Abroad, this effort has begun to pay off. Honduras says it has reopened relations with 86 countries, and is expected to borrow $122m from multilateral lenders this year. The Central American Integration System, a regional political block, readmitted Honduras on July 21st, and the OAS could welcome it back by August. Even Brazil is softening: one of its diplomats says he hopes the group readmits Honduras this year. That would allow various UN agencies to resume work in the country.

But making peace at home looks harder. Mr Lobo cannot please everyone. One group of Hondurans thinks Mr Zelaya is still the president, while another wants him jailed. Although a strong “resistance” movement sprouted to oppose the coup, it has stagnated with its leader in exile. And the many leftist politicians who dislike the populist Mr Zelaya hold little power.

That has freed Mr Lobo to placate the right, by putting former military officers in charge of the departments of migration, civil aeronautics and merchant shipping, plus the state telecommunications firm.
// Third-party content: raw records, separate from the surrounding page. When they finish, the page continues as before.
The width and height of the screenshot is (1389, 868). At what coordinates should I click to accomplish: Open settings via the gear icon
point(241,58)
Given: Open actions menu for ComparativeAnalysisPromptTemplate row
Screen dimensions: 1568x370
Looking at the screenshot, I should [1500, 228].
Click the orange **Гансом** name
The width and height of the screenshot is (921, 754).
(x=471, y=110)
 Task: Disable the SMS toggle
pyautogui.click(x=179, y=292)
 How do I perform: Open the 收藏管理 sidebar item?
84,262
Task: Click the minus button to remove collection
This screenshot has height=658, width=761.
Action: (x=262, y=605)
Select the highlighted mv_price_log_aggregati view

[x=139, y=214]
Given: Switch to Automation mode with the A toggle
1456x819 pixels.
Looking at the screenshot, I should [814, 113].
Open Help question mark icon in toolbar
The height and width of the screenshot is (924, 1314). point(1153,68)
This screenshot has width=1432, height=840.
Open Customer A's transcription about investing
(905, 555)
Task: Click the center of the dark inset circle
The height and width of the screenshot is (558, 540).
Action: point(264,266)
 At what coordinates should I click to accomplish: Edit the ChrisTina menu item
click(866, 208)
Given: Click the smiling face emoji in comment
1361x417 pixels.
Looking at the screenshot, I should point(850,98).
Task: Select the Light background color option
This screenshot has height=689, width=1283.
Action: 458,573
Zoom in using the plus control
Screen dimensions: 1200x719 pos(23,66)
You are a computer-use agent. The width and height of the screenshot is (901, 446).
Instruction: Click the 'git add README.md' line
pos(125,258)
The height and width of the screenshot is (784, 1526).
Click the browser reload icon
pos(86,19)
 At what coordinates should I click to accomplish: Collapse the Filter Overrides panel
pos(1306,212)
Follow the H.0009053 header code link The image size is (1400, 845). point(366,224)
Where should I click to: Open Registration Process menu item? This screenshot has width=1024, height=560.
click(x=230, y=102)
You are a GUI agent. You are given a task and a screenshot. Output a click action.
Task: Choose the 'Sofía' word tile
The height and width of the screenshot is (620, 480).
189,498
The army’s return to politics may be one long-lasting effect of the coup. Mr Lobo himself said last month that he had discovered a plot to overthrow him, backed by hard-liners from his own party.

Perhaps the most worrying trend has been an outbreak of violence against reporters. So far this year eight journalists have been killed; another fled after her teenage daughter’s murder. In April Reporters Without Borders, a Paris-based watchdog, declared Honduras the world’s most dangerous country for journalists.

Since Honduras already has the planet’s highest murder rate, at 67 per 100,000 people, it is hard to know whether these killings were linked to the victims’ work, and whether they were politically motivated. The government points to street gangs and drug traffickers. Yet it has proven hopeless at solving the crimes. “The state has not conducted any serious investigation and…has not given the human-rights prosecutor the tools needed to conduct the investigation,” says Santiago Canton, the head of the Inter-American Commission on Human Rights. “Particularly since the coup, impunity has been the rule, not the exception, for human-rights violations.” The government has enlisted help from Colombia, Spain and the United States to crack the cases. It will need their aid to remove the stain on its reputation.